Venticinque anni fa sono state trovate a Vallon-Pont-d’Arc nell’Ardèche, nella regione francese di Rhône-Alpes, delle grotte fino ad allora sconosciute, non lontano dal sito in cui negli anni Quaranta erano state scoperte le Grotte di Lascaux. Per evitare l’esperienza vissuta con queste ultime, rovinate dall’accesso dei visitatori e dall’alterazione del delicato microclima interno, nelle grotte di Chauvet possono entrare solo studiosi, dopo aver ottenuto una autorizzazione speciale.

Il Ministero della cultura francese ha dato l’incarico al regista Werner Herzog di filmarle, con poche luci e una macchina da presa, così che potessero essere visibili al pubblico attraverso il documentario. Cave of forgotten Dreams, è uscito nel 2010 in 3D, una scelta che evidenzia la dimensione spaziale del luogo.

Quesito:
Ricopi senza alcuna modifica il brano del testo sulle grotte di Chauvet che comincia con "Venticinque anni fa" e termina con "una autorizzazione speciale.".

Estratto dei dati:
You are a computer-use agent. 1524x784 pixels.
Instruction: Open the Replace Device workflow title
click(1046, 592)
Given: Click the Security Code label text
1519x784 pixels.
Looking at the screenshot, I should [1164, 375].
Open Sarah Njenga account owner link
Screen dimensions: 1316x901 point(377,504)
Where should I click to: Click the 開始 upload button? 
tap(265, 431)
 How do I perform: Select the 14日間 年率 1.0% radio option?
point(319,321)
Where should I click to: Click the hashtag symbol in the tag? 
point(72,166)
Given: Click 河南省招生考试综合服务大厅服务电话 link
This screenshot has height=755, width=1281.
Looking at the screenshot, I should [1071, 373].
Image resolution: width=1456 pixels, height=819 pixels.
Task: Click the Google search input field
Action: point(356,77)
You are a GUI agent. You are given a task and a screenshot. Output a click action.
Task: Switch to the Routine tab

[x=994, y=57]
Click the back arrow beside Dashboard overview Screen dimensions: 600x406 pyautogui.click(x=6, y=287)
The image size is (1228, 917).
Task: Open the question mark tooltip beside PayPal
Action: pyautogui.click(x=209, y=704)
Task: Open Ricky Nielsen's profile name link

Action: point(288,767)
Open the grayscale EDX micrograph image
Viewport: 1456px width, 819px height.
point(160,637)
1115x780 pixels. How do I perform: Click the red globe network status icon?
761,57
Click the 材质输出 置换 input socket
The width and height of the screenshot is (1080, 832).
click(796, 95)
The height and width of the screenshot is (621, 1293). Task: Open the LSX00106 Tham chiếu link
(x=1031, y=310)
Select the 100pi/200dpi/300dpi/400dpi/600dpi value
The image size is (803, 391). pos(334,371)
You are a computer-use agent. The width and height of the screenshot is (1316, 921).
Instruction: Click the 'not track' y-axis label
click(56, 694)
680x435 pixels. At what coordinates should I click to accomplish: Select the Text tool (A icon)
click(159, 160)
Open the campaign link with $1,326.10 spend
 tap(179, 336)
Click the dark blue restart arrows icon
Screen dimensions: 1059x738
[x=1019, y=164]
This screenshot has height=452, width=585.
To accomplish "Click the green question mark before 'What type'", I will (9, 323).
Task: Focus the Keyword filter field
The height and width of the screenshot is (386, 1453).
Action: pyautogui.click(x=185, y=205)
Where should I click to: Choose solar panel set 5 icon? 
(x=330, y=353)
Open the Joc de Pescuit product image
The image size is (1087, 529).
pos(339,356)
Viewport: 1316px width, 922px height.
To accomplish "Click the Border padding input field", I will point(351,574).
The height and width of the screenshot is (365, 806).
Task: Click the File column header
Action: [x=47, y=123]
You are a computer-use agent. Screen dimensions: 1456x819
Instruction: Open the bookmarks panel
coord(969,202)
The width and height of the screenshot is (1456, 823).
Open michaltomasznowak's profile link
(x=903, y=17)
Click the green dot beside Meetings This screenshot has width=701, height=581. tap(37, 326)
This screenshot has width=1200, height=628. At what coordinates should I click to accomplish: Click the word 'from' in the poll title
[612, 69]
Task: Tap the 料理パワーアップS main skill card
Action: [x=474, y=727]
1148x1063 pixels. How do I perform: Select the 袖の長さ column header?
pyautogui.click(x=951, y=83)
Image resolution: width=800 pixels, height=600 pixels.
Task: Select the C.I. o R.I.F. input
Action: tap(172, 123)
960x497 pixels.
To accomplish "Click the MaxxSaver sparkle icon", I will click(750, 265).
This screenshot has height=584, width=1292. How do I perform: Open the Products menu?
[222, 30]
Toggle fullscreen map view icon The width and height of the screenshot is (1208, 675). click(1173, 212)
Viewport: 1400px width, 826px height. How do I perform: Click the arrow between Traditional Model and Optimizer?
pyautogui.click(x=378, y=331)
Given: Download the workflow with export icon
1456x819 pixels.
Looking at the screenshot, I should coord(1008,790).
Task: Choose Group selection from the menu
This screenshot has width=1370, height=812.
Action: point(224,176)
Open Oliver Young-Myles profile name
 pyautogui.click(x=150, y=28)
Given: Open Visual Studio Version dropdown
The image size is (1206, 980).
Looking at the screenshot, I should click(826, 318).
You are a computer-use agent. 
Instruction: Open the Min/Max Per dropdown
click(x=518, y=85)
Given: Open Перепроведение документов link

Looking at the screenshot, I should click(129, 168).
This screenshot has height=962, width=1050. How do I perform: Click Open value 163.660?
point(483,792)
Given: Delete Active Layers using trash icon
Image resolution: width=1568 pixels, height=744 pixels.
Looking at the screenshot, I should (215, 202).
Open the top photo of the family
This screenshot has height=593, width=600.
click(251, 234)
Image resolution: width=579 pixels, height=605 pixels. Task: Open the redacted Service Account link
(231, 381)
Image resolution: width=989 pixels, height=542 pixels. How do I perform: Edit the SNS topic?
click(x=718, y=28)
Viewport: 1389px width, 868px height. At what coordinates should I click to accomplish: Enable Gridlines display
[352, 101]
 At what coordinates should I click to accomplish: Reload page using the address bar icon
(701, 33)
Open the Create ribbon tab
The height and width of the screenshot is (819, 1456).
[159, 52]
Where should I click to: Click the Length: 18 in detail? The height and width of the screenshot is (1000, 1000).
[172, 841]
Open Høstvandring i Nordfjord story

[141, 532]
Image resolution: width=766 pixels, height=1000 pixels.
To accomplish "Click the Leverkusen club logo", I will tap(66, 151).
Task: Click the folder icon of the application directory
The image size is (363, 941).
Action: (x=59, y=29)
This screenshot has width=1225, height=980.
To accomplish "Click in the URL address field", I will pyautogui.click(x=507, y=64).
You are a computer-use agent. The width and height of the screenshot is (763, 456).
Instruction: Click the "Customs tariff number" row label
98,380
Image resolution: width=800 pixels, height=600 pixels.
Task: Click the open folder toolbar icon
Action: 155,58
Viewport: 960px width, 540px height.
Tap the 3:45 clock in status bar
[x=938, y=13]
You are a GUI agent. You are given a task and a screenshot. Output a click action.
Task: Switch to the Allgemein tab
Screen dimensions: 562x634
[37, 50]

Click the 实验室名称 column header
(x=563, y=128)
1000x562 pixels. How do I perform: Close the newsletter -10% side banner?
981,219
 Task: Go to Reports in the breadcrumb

Risposta al quesito:
Venticinque anni fa sono state trovate a Vallon-Pont-d’Arc nell’Ardèche, nella regione francese di Rhône-Alpes, delle grotte fino ad allora sconosciute, non lontano dal sito in cui negli anni Quaranta erano state scoperte le Grotte di Lascaux. Per evitare l’esperienza vissuta con queste ultime, rovinate dall’accesso dei visitatori e dall’alterazione del delicato microclima interno, nelle grotte di Chauvet possono entrare solo studiosi, dopo aver ottenuto una autorizzazione speciale.